The week in review: right-to-work, transportation funding, and the Wayne County jail

Aug 17, 2013

  This week in review, Rina Miller and Jack Lessenberry discuss how right-to-work affects state employees, legislation for road improvements, and the half-finished Wayne County jail project.

State appeals court and unions clash on Right-to-work

A Michigan appeals court says the right-to-work law also applies to state employees.  The unions are saying that it does not. 

Jack Lessenberry says the disagreement “could mean an appeal to the state Supreme Court but that’s not likely to be favorable to the unions.”

Funding delayed for Michigan roads

A proposal to improve Michigan’s roads is unlikely to be on the November ballot.  Lawmakers disagree on the best way to raise money for transportation and will likely delay the bill until May. 

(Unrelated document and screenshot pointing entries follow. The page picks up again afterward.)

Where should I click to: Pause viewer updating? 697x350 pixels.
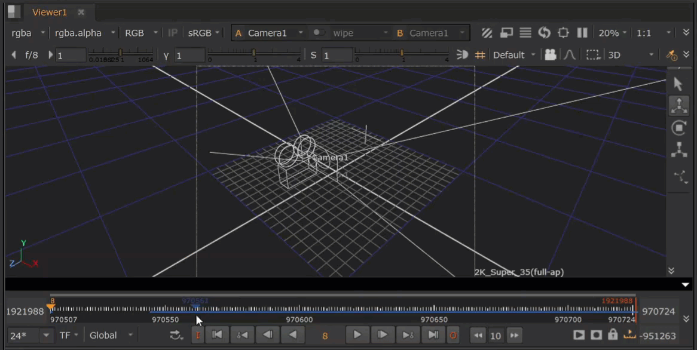coord(582,33)
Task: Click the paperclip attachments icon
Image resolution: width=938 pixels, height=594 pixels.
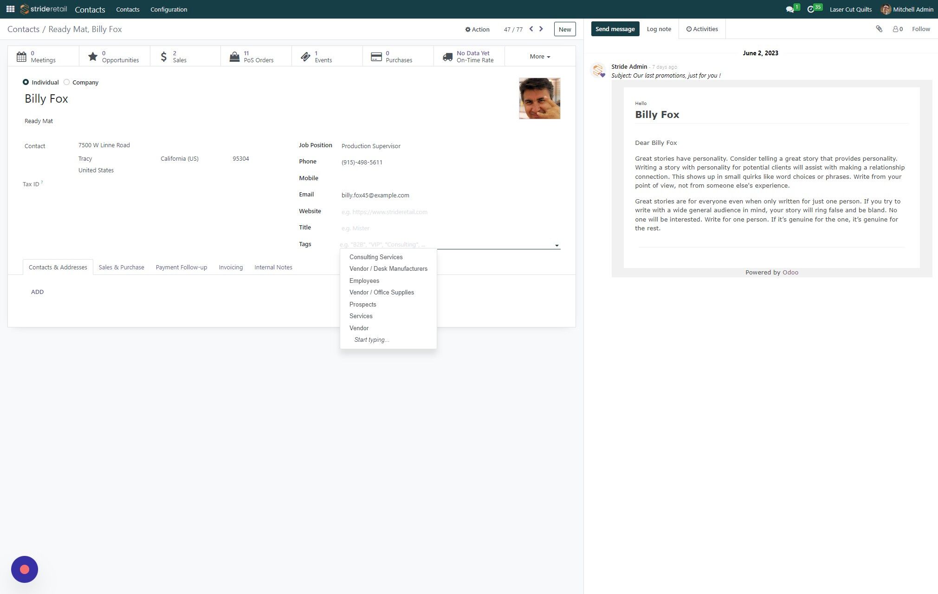Action: click(x=879, y=29)
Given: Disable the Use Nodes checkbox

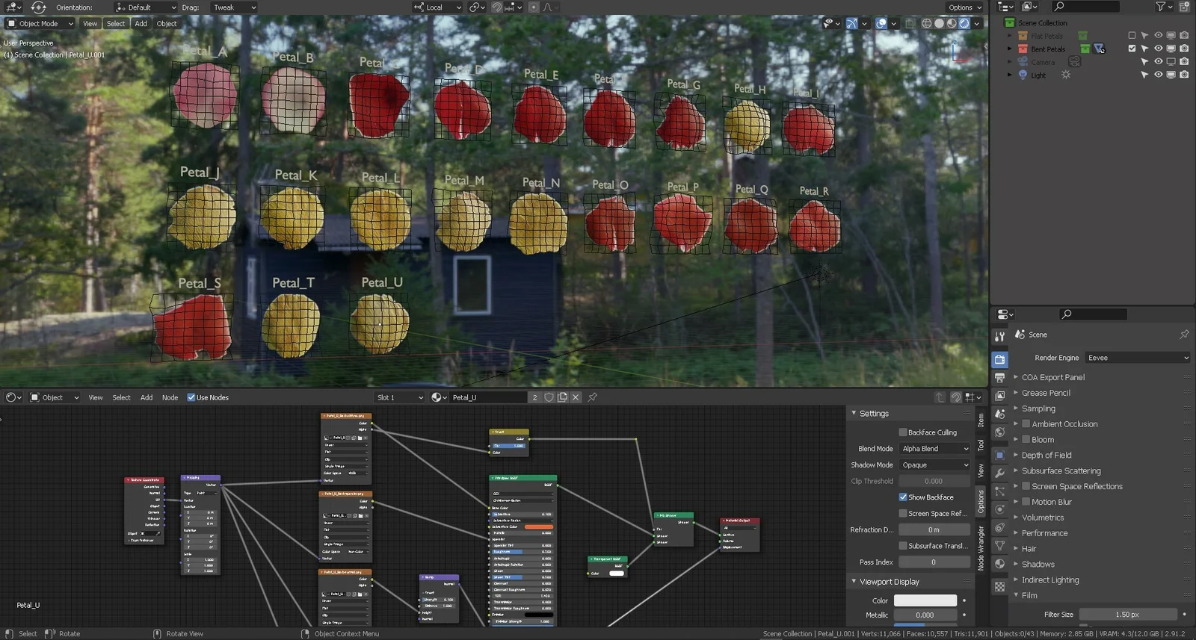Looking at the screenshot, I should [x=191, y=397].
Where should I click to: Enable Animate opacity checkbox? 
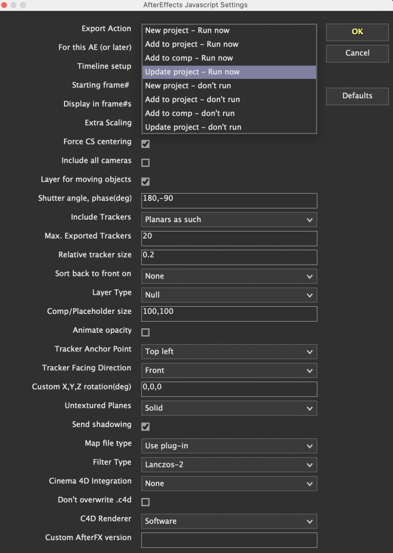pyautogui.click(x=146, y=332)
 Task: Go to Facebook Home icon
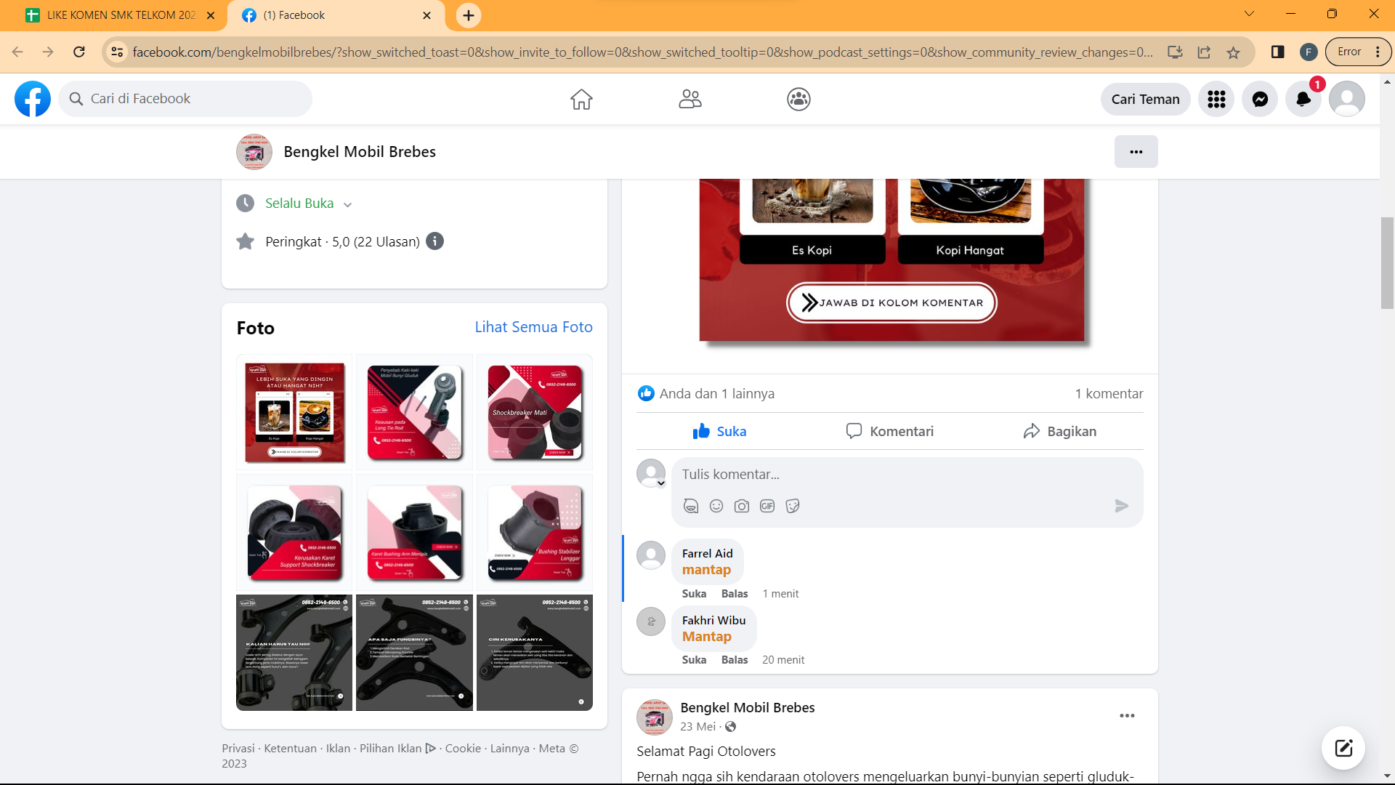pos(581,99)
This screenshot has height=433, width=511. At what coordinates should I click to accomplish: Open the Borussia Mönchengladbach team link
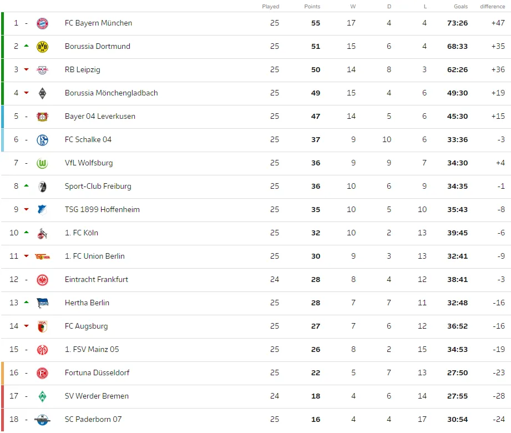(111, 93)
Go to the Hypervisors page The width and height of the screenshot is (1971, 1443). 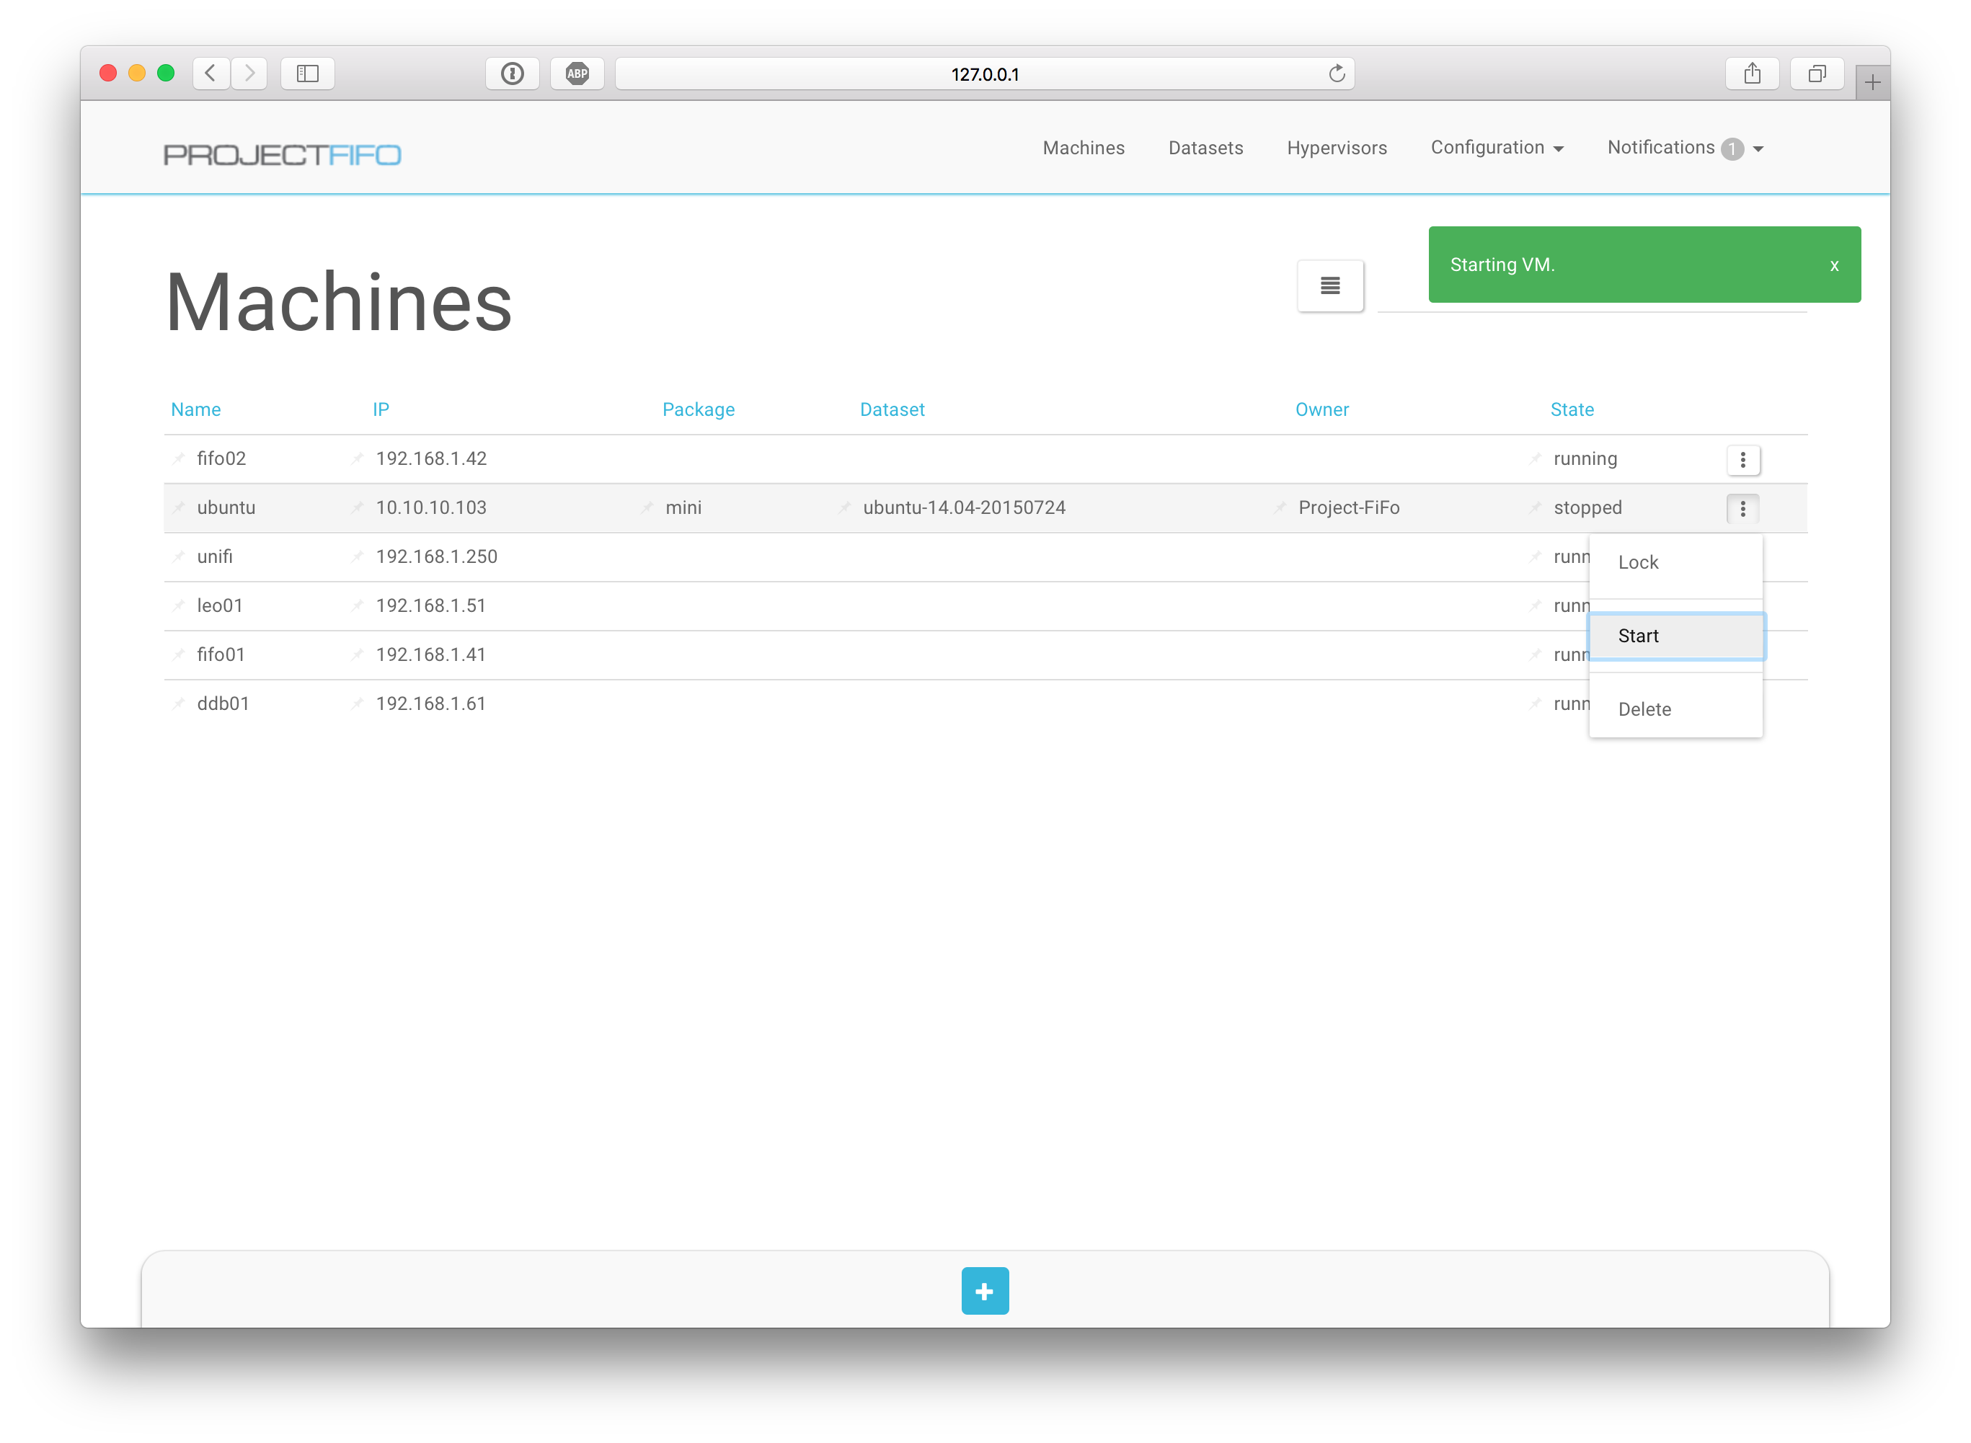coord(1336,148)
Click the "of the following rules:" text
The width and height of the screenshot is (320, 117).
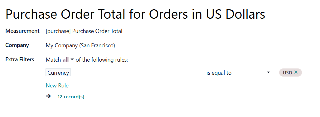(x=102, y=60)
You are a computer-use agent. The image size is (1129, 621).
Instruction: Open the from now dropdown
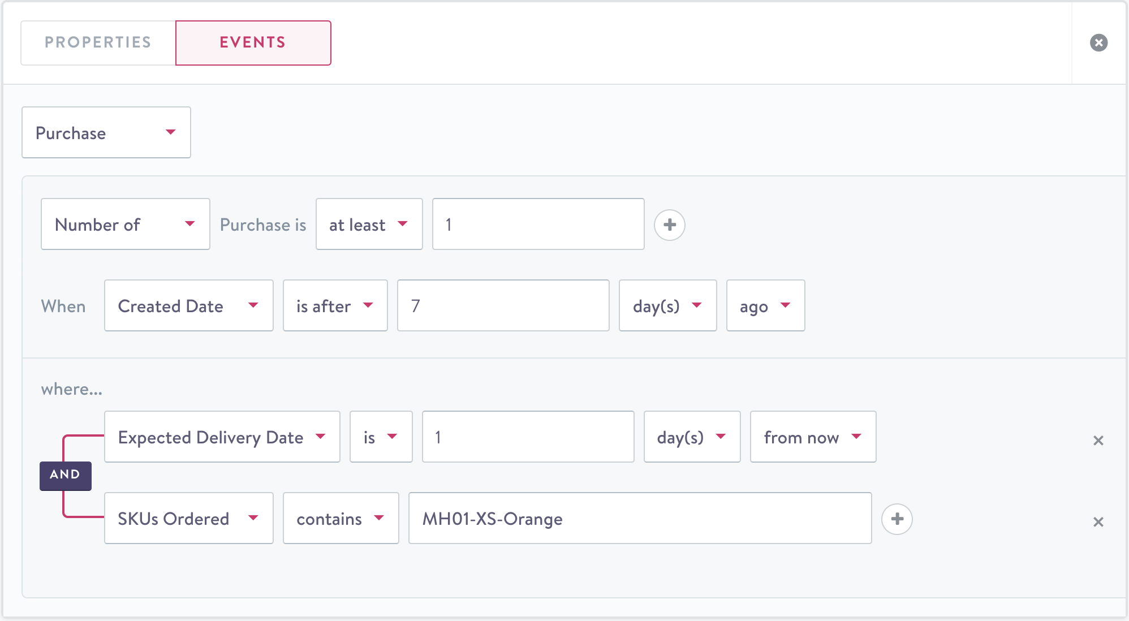pos(812,437)
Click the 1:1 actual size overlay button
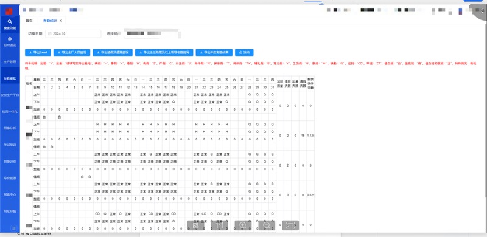487x237 pixels. tap(219, 225)
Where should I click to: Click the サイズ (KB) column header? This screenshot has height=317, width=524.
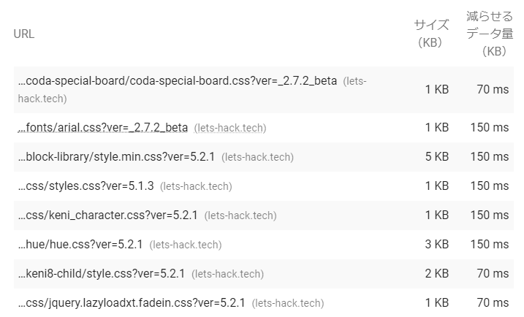pos(430,34)
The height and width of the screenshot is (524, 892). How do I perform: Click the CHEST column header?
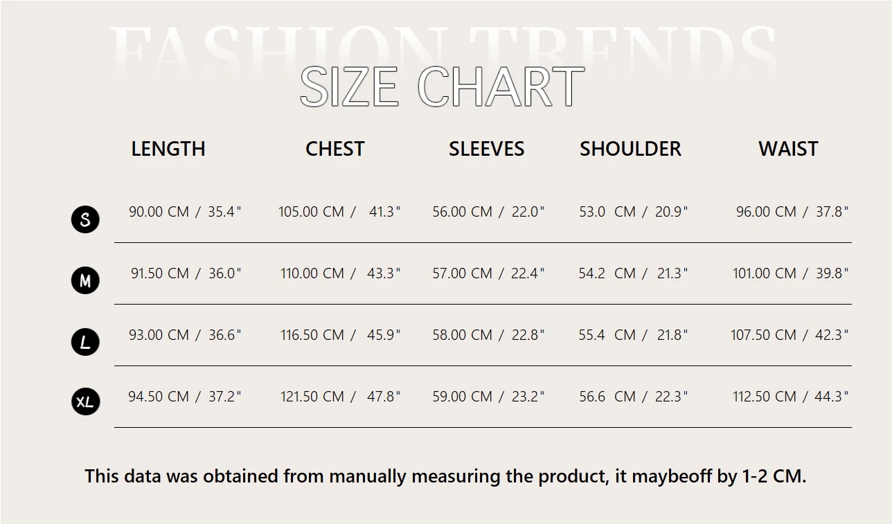tap(335, 149)
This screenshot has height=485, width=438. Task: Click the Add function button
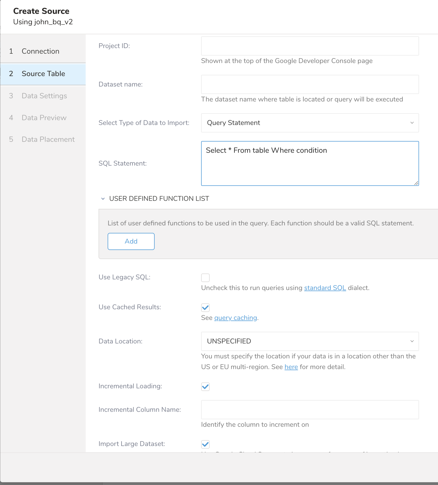pos(131,241)
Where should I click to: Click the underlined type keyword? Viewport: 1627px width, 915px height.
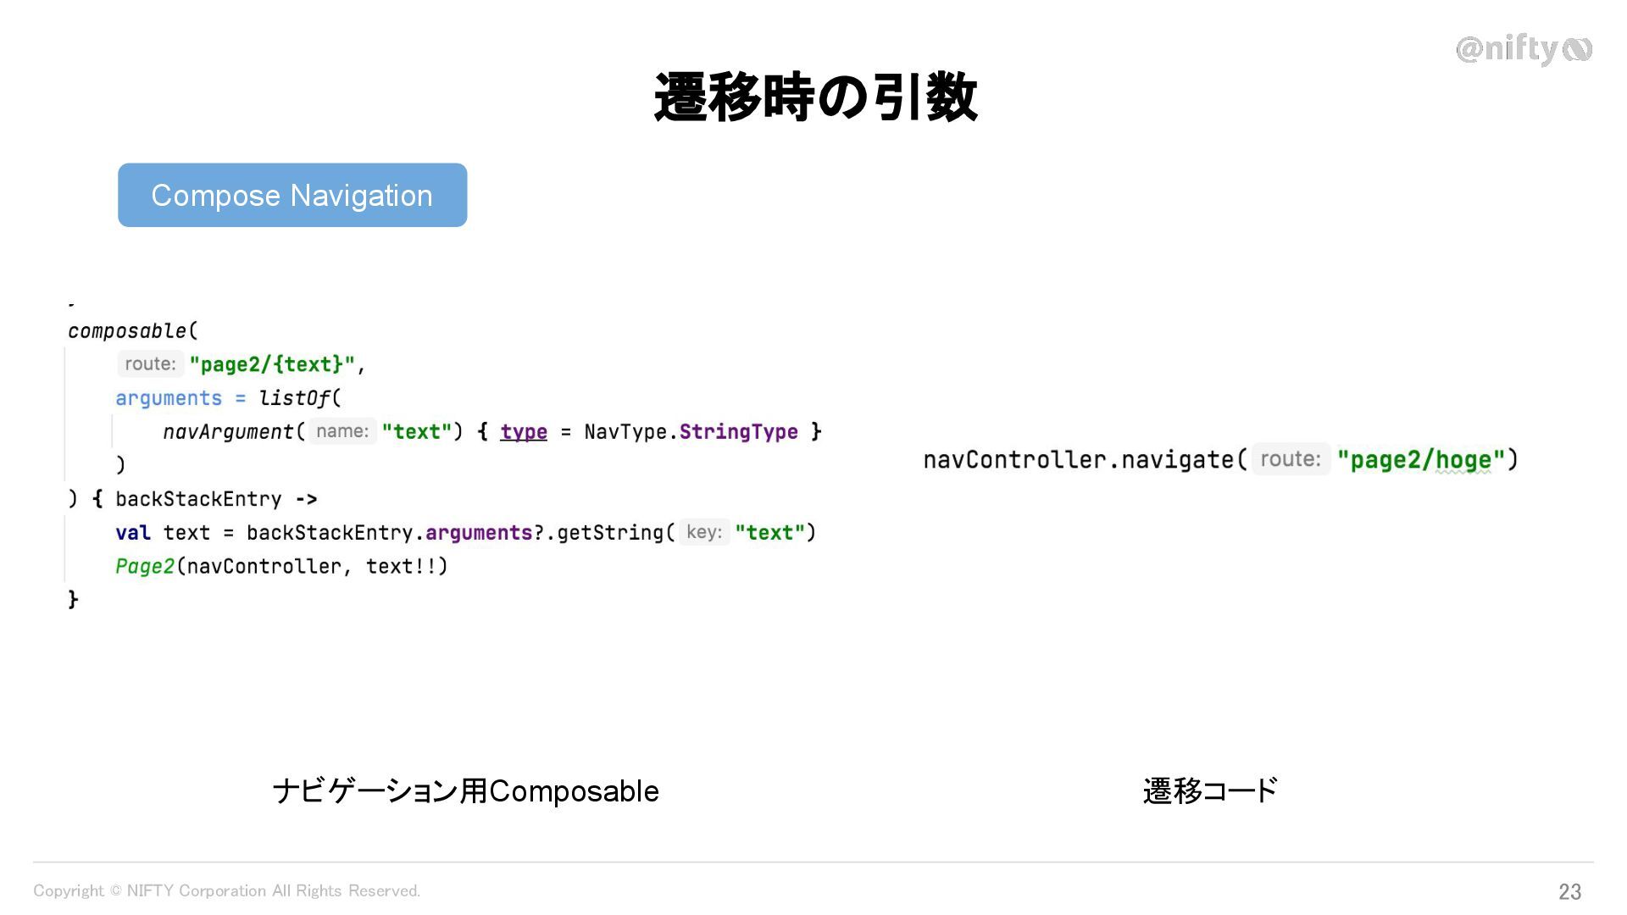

Lessenberry says “originally the Governor wanted to raise money to fix the roads by a combination of gasoline taxes and registration fees on cars.  Republicans in the legislature didn’t want to do that.  Instead, what they want to do is a sales tax increase.”

Future of Wayne County jail debated

Construction has stopped on the Wayne County jail project after managers already spent $120 million.  Governor Snyder is suggesting an alternative to finishing the building.

Lessenberry says “they’re not going to build it and what the Governor would like to do and what Wayne County executive Robert Ficano is now talking about is taking over the state’s old Scott Prison, renovating that, and putting county prisoners in there.”